*** Data to examine ***
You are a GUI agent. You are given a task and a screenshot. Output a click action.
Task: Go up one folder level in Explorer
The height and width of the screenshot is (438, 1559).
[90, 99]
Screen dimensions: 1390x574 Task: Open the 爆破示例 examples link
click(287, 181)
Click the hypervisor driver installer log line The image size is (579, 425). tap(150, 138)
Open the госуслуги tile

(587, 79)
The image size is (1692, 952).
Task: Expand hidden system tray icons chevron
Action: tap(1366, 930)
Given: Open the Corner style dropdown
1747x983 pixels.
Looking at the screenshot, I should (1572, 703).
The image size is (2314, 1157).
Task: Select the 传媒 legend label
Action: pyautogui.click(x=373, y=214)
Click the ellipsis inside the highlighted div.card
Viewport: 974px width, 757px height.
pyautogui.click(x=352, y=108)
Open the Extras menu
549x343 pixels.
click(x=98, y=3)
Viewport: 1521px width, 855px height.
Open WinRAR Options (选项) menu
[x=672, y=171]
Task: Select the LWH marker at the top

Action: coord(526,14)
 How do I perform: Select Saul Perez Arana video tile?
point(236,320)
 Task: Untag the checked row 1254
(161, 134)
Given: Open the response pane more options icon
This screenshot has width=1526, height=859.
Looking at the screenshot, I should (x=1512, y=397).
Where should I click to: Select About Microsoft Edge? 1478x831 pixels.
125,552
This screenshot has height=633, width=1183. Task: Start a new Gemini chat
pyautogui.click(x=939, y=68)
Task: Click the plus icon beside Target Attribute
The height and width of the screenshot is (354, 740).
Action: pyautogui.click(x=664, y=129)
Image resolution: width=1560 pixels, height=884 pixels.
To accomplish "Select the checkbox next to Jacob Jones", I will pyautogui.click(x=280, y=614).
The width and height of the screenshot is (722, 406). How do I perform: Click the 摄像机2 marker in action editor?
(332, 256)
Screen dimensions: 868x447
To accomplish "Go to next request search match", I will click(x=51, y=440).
*** End of Data to examine ***
> **Brief**:
Could you filter the entries above for lines holding the string "accomplish" and copy them?

> **Solution**:
To accomplish "Select the checkbox next to Jacob Jones", I will pyautogui.click(x=280, y=614).
To accomplish "Go to next request search match", I will click(x=51, y=440).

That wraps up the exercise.